The Public Health Service (PHS) Act and federal regulations allow plans to use “reasonable medical management” techniques to determine the frequency, method, treatment, or setting for a preventive item or service to the extent it is not specified in a recommendation or guideline. Certain questions regarding coverage of preventive services are addressed in these Frequently Asked Questions.
- Colon cancer screening – Screening for colorectal cancer using colonoscopies has an “A” rating from the USPSTF, and insurers cannot impose cost-sharing for medically necessary anesthesia services and polyp removal performed in connection with a preventive colonoscopy in asymptomatic individuals.
- Aspirin for the prevention of cardiovascular disease – Over-the-counter medications are provided without cost-sharing only with a prescription.
- Breastfeeding – While the USPSTF recommends prenatal and postnatal breastfeeding interventions, HRSA guidelines incorporate lactation support, counseling and equipment rental without cost-sharing, for as long as the woman is breastfeeding.
- Well-woman visits – Preventive services for women include coverage for at least one well-woman visit for adult women, including preconception and prenatal care. Multiple well-woman visits may be required to fulfill all necessary preventive services and should be provided without cost-sharing as needed, determined by clinical expertise. Further, dependents including sons and daughters must also receive all preventive services coverage as applicable without cost-sharing, and dependent daughters must also receive preconception and prenatal care as part of a well-woman visit without cost-sharing.
- Testing and medications for the risk reduction of breast cancer – Women with a family history of breast, ovarian, or peritoneal cancer should be screened for BRCA-related cancer, and those with positive results should receive genetic counseling and genetic BRCA testing when appropriate. As long as a woman has not been diagnosed with BRCA-related cancer in the past, genetic screening, counseling and testing should be covered without cost-sharing when the services are medically appropriate and recommended by her provider. For women deemed high-risk for breast cancer and low-risk for adverse medication effects, USPSTF also recommends of chemo-preventive medications such as tamoxifen or raloxifene, which must be covered without cost-sharing.

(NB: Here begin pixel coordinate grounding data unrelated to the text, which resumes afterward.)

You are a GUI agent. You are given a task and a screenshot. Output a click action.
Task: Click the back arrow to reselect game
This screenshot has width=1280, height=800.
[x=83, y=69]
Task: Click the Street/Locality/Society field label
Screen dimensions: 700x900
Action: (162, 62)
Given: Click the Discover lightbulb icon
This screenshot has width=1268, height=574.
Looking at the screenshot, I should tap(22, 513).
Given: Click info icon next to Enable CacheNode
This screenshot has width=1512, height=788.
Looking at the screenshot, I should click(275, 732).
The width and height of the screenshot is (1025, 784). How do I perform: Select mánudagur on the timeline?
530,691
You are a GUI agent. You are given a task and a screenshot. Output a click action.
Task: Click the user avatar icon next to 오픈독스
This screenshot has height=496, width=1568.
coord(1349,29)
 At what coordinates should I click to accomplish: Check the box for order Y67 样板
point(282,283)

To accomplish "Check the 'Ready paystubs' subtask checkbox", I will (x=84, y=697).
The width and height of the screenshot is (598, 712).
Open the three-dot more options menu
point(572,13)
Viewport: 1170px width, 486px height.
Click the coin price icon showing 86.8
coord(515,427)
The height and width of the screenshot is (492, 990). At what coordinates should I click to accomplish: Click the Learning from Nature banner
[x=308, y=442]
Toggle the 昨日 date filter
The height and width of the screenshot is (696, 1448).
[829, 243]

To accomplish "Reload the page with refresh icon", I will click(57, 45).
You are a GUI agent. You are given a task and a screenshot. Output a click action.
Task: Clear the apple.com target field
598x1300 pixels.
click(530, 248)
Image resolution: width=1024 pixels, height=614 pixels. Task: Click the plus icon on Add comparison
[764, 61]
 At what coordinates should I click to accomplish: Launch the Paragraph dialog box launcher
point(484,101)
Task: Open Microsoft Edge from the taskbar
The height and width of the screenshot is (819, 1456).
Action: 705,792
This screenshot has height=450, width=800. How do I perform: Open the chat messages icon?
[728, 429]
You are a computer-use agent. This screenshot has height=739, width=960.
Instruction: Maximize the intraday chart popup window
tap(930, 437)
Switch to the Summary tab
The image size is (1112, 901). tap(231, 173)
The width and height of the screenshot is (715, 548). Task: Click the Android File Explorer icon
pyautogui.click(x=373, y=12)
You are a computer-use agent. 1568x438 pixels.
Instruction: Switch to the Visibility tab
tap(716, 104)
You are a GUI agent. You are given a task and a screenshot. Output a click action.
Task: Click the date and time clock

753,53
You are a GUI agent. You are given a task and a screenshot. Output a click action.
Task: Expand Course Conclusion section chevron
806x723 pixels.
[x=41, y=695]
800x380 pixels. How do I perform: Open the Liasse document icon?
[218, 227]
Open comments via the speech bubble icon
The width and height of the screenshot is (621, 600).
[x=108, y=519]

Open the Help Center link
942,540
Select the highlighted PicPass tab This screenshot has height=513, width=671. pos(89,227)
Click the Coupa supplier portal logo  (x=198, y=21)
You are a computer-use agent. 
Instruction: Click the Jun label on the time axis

- Special populations – Where recommendations for preventive services, counseling, and immunizations apply only to a certain population, such as “high-risk” individuals, it is up to the health care provider to determine whether a patient belongs to that population. An individual’s sex assigned at birth or gender identity cannot limit them from a recommended preventive service that is medically appropriate for that individual; for example, a transgender man who has breast tissue or an intact cervix and meets other requirements for mammography or cervical cancer screening must receive those services without cost-sharing regardless of sex at birth.
- Contraceptive coverage – Health plans must cover the full range of prescribed contraceptive methods for women as outlined in the FDA’s Birth Control Guide. Issuers may not limit coverage to any contraceptive method, such as oral contraceptives, but must provide at least one version of each method without cost-sharing. Insurers may use reasonable medical management within a method, however, to limit coverage to generic drugs and can impose cost-sharing for equivalent branded drugs. Health plans are required to have an accessible and timely “waiver” process for members who have a medical need for contraceptives otherwise subject to cost-sharing. In addition, federal rules specifically exempt or accommodate certain employers that believe the requirement violates their religious rights.